La cultura contemporánea, dominada por los medios de comunicación masiva y
por los gustos fáciles y caprichosos de las multitudes, tiende a glorificar; a
convertir en ídolos, a figuras apenas mediocres. Una actriz de telenovela, que
tuvo la suerte de ser dotada por la naturaleza o por el cirujano plástico de una
nariz perfecta o un pecho rebosante, es tratada en las revistas como si fuera
una diosa. Pero esa misma revista, salvo rarísimas excepciones, jamás se
ocuparía de una bióloga que salva vidas humanas o de un geólogo que
previene desastres o de un historiador que logra ver más allá de lo puramente
anecdótico. Un futbolista con buen amague de cintura recibe más aplausos en
un minuto que un gran matemático toda la vida o que un misionero después de
treinta años de sacrificios en la selva. Ya sé que el matemático y el misionero
no están esperando aplausos y que el premio para ellos consiste en superar
sus propios retos o en ayudar al prójimo y conquistarse el cielo, pero no deja de
ser injusto.
También son ridículos los precios que alcanzan algunas obras artísticas, sin
relación alguna con el talento, el esfuerzo y ni siquiera con la calidad. La fama
de unos pocos escritores y pintores puede ser merecida, pero es también
desmesurada si se la compara con el casi absoluto anonimato de otros
creadores no menos importantes. Gracias a cierto esnobismo alimentado por
los negociantes (agentes literarios, corredores de arte, editoriales, galeristas,
etcétera), también su fama llega a los estúpidos niveles de la farándula.

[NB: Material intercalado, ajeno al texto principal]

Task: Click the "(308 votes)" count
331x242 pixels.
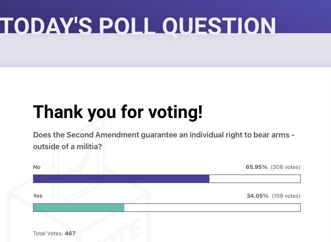Action: point(285,167)
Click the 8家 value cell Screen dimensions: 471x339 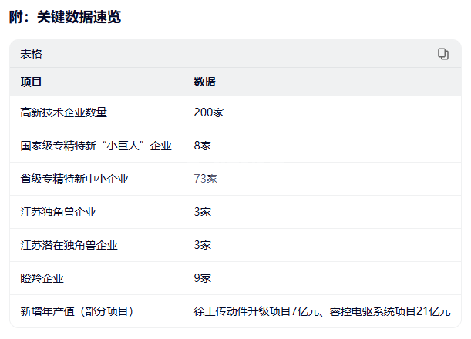click(203, 146)
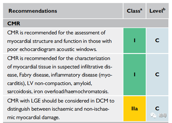172x123 pixels.
Task: Click the first green Class I cell
Action: click(134, 40)
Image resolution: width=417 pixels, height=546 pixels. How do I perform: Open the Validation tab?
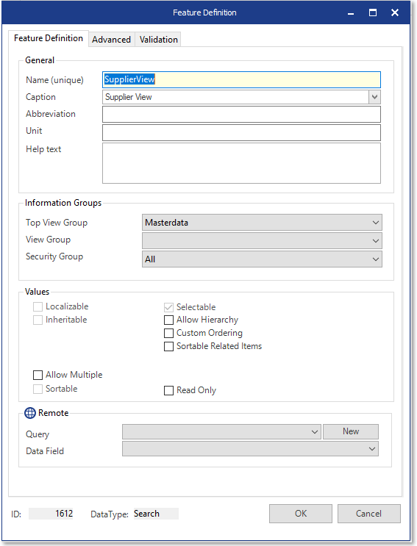click(159, 40)
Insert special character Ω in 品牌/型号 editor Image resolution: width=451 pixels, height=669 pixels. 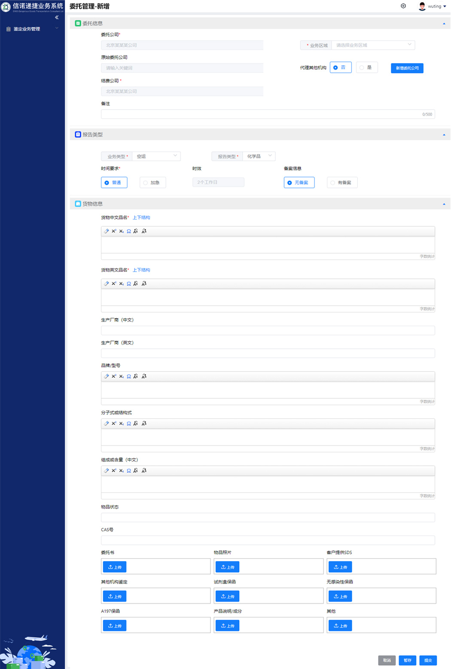[129, 376]
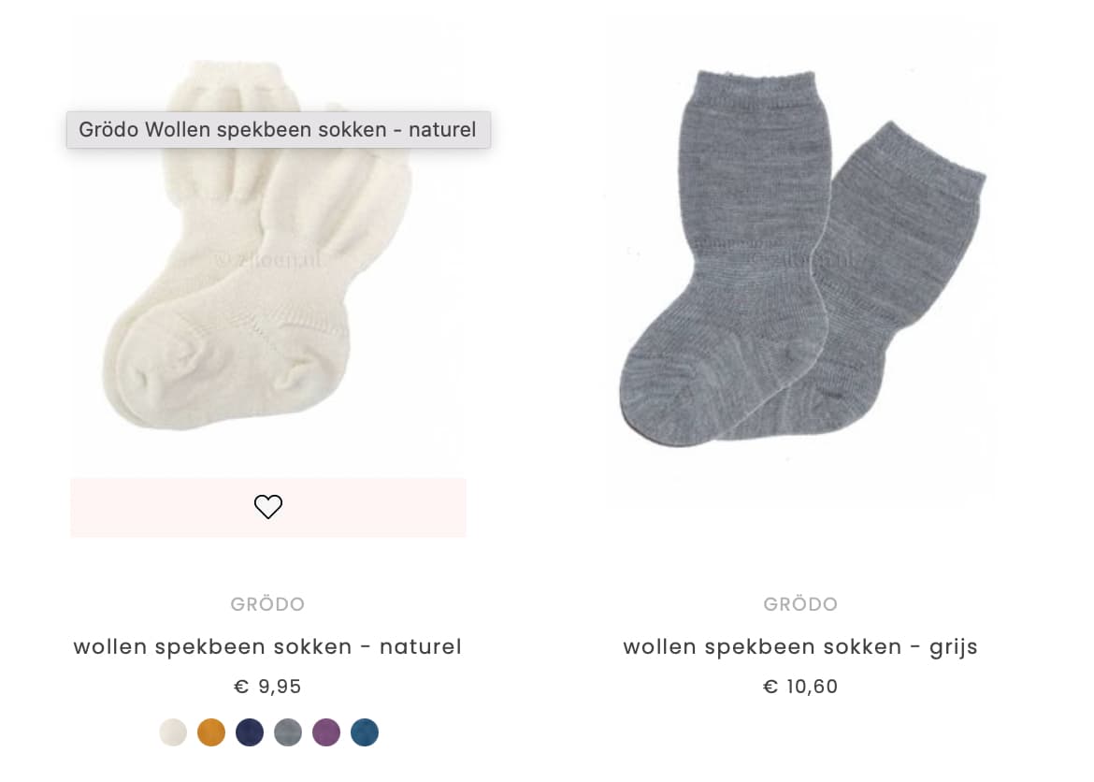Open the grey socks product image
Screen dimensions: 1094x782
point(800,258)
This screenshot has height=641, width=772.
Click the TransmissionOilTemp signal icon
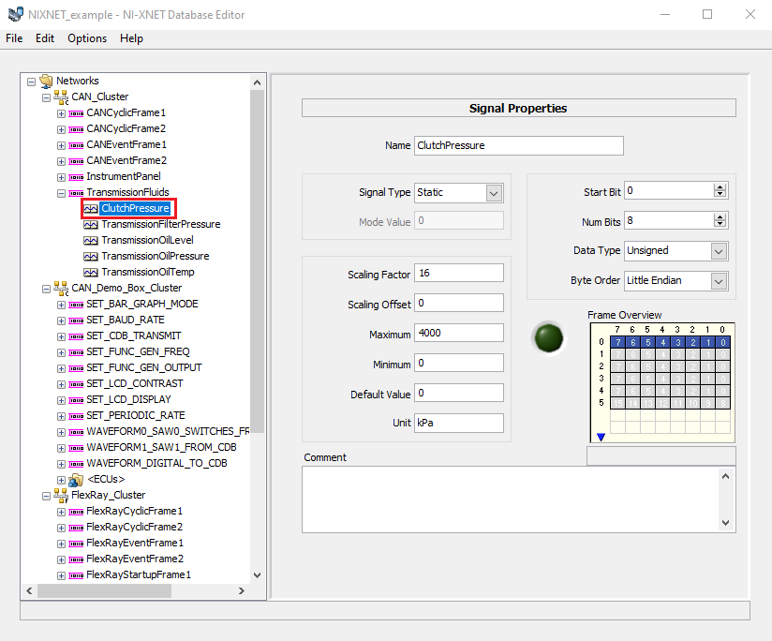[91, 273]
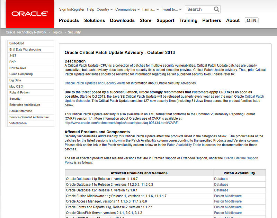Open the OTN button

[251, 20]
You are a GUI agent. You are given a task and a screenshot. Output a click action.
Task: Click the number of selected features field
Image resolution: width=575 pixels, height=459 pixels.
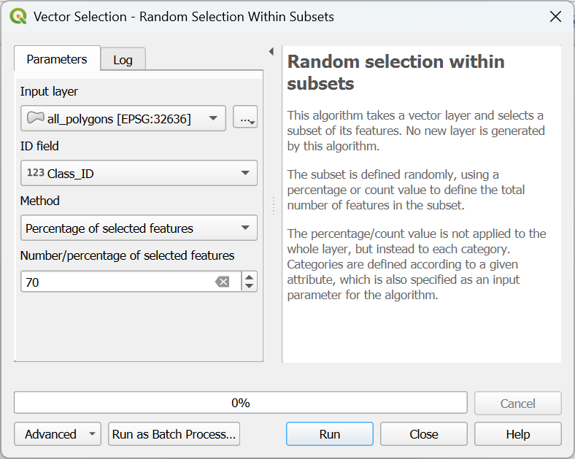[x=117, y=282]
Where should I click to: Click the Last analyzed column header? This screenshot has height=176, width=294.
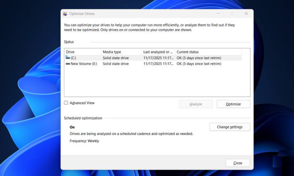click(x=158, y=52)
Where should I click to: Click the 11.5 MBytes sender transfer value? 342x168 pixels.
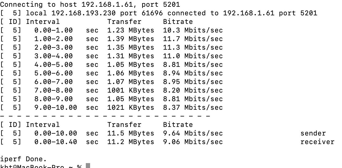(131, 133)
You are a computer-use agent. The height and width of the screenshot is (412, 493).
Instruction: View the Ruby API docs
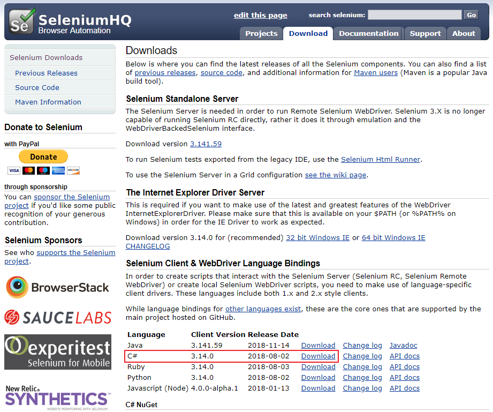(404, 366)
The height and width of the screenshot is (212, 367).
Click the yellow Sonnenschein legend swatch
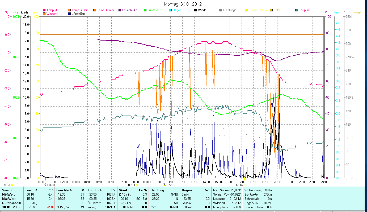coord(246,10)
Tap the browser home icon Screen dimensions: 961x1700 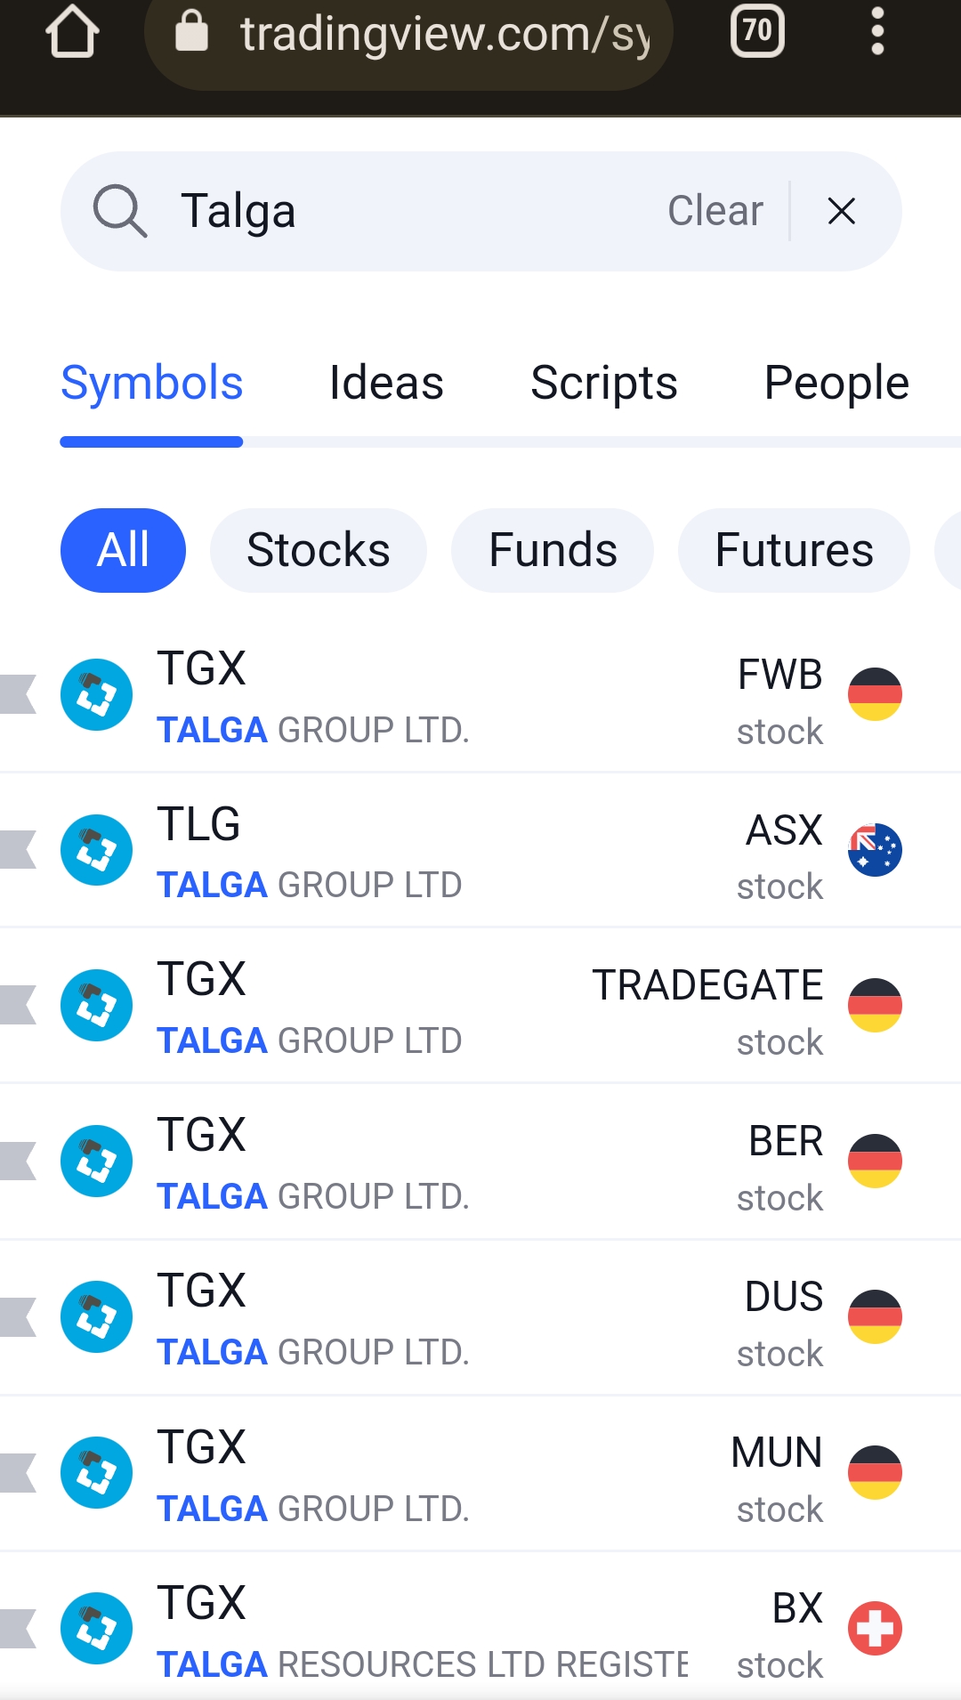pos(72,32)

Mientras tanto, las personas que realmente transforman y mejoran nuestras
vidas, un inventor, un biólogo, un ingeniero nuclear o un matemático, arrastran
una existencia anónima, gris, silenciosa y casi siempre solitaria. Todo el mundo
conoce el nombre de diez actrices, de tres tenistas, de ocho cantantes, de once
futbolistas, ¿pero cuántos de nosotros sabemos los nombres de siquiera tres
científicos de nuestros días? Es mucho más probable que sepan los nombres
de cinco escritores o de cinco pintores, pero no de las personas que han
mejorado definitivamente nuestros trajines cotidianos con vacunas, electricidad,
motores, aviación, teléfonos, computadores... Incluso los mismos inventos que
han posibilitado esta cultura de masas (radio y televisión) son creaciones casi
anónimas, cuyos héroes son desconocidos para la mayoría. Como si los seres
humanos no fuéramos capaces de distinguir lo verdaderamente importante,
como si nos quedáramos en lo superficial, en la bulla, en el espectáculo, en los
colorines de la farándula.
Definitivamente, no me puedo tragar estas aberraciones de la cultura de masas
contemporánea. Aunque reconozco, repito, que puede ser pura envidia. Pero,
eso sí, envidia no en el sentido de “pesar por el bien ajeno”, sino más bien de
pesar por el poco bien que se les hace —o se les reconoce— a otros que se lo
merecían mucho más. Aunque, bien pensado, nadie se merece esa idolatría
que reciben en estos tiempos las estrellas de la farándula.